By Yakir Benzion, United With Israel -
An Israeli startup announced a huge breakthrough Wednesday that could revolutionize the food industry and claim a huge chunk of the expanding market for non-animal dairy products.
Around the world, consumers are searching for replacements for meat and dairy products, but rice milk and almond cream are simply not good replacements for certain foods and beverages, like a slice of environmentally and animal-friendly New York cheesecake or half-and-half for your cup of hot coffee.
The Israeli startup Imagindairy developed a way to make true milk proteins that are indistinguishable from the real thing by using a natural process of precision fermentation.
Imagindairy’s proprietary technology recreates natural, but animal-free, versions of whey and casein proteins that can be used to produce dairy dairy products like cheese, but with no need for cows.
The company says their whey and proteins have the same flavor and texture – and most importantly, the functionality and nutritional value – of their animal-based counterparts.
This opens new opportunities to develop a full range of non-dairy dairy products that perfectly mimic the products made with cow milk, yet contain no cholesterol or genetically modified organisms.
And because they are not made from animal milk they are also lactose-free and can be served to consumers who have lactose intolerance or sensitivity.
Imagindairy says another benefit is that by using plant materials to create their dairy lookalikes, the new technology “radically lowers the burden of dairy livestock on the environment.”
“Our microflora-based production method was inspired by nature to recreate these proteins,” said Imagindairy founder and CEO Dr. Eyal Afergan. “The unique protein structure of dairy milk is what provides its characteristic texture, flavor, and nutritional value. Whey is a key source of highly biologically available protein. Imagindairy’s animal-free dairy products boast the same complement of nutrients, from protein content to mineral composition, including calcium.”
With the growing awareness of animal welfare and the environmental impact of animal farming, more supermarket shelf space is being dedicated to alternative plant-based milk and dairy analogs.
But Afergan noted that those plant-based dairy alternatives are falling far short of meeting consumers’ sensory demands.
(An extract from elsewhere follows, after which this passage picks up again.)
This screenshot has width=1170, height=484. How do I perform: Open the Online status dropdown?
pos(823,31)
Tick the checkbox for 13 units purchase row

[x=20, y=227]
“Our vision was to deliver an animal-free version of the primary dairy proteins — whey and casein — that can allow product makers to match real dairy products in terms of protein concentration, nutrient profile, and the full sensory experiences of the animal-derived versions,” said Afergan. “I look forward to being able to give my kids such treats as a cup of nutritious, tasty milk or creamy yogurt without the hard impact on animals or on the environment they must inherit.”
Imagindairy’s unique technology is based on 15 years of research by Professor Tamir Tuller of Tel Aviv University who works on advancing high yield protein production.
“We developed an advanced protein production platform that allows us to optimize every step in creating milk proteins,” said Tuller, who co-founded Imagindairy. “This allowed us to achieve the yield that is needed to achieve commercial production.”
Imagindairy says its technology can be readily integrated into existing dairy food production facilities and the startup already raised $1.5 million in seed funding with another round of funding on the way.
A recent report by Grand View Research in the U.S. predicted the global dairy alternatives market size is expected to reach $52 billion by 2028, with an annual growth of rate of 12.5%, meaning that Imagindairy’s technology has huge potential.